There is a convenient way to describe all the "holes" in Sierpinski's Triangle. With the first dissection label the four parts say, 0, 1, 2, and 3. Label the parts of these four parts 00, for the 0-th part of part 0, 01, for the 1-th part of part 0, ..., and 33, for the 3-rd part of part 3. When these 16 parts are dissected, we name them with a string of length three. For example, 103 is the third part of the 0-th part of part 1. After infinitely many dissections, each infinitesimal part is labelled by an infinite string of 0's, 1's, 2's, and 3's. With this labelling it is easy to describe all the "holes". If 0 is the label of the center part of a dissection, then the tremas consist of all parts whose label contains a 0.

There is nothing sacred about the center part. One could remove any part. The tremas could be all parts whose label contains a 1, or all parts whose label contains the target substring, or "word", 220. The end result may or may not be a fractal but often is.

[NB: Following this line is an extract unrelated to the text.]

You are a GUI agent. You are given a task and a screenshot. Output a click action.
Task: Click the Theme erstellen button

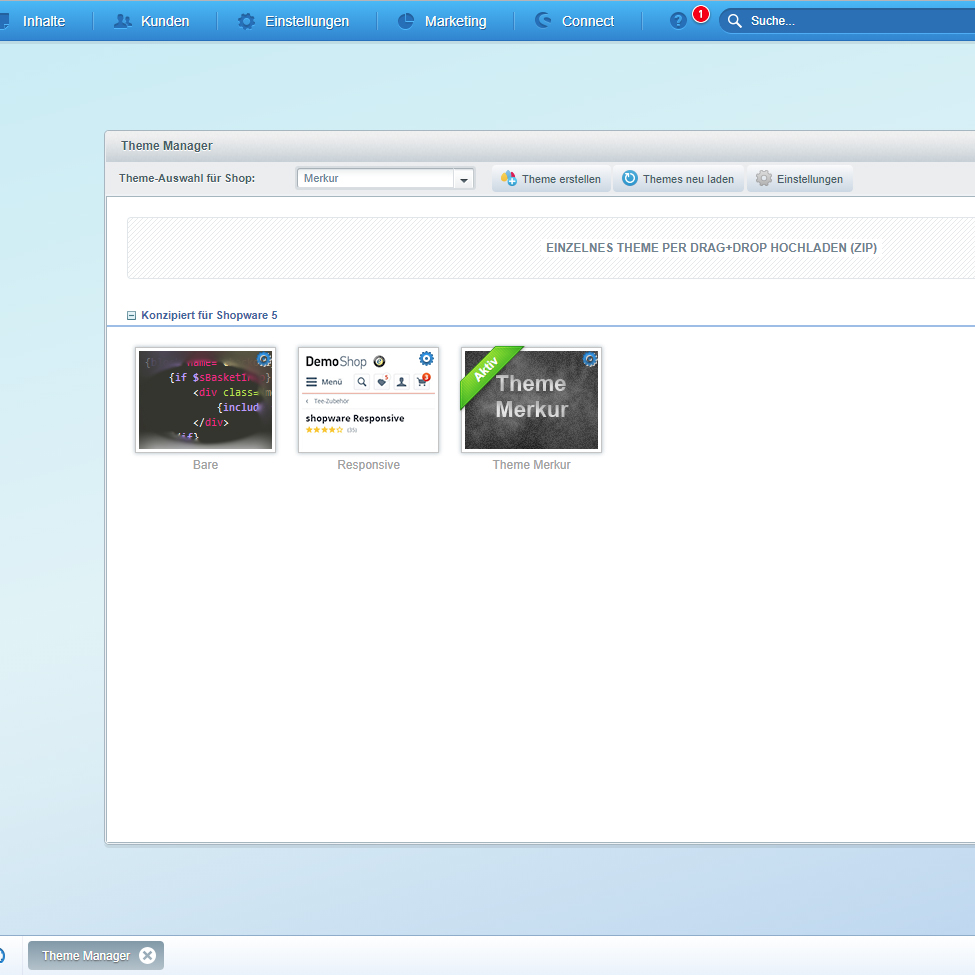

The applet below allows you to choose whatever target "word" you want, up to 5 symbols. The string appears in the upper left corner of the applet. Its length is controlled by a spin/edit combination in the lower right corner. Each of the symbols in the string is clickable and changes cyclically - 0, 1, 2, 3.

For the Sierpinski gasket, the string is "0". The ordering of the remaining triangles is inconsequential. This is not the case for more general trema strings. In general, the appearance of the resulting figure - fractal or not - is remarkably sensitive to the ordering of vertices in each of the four small triangles. These are controlled by a clickable device drawn just below the trema string. Clicks on the arrow heads cause vertex rotation, clicks inside the triangles affect vertex reflection. In this manner, all 6 elements of the triangle dihedral group are available for experimentation.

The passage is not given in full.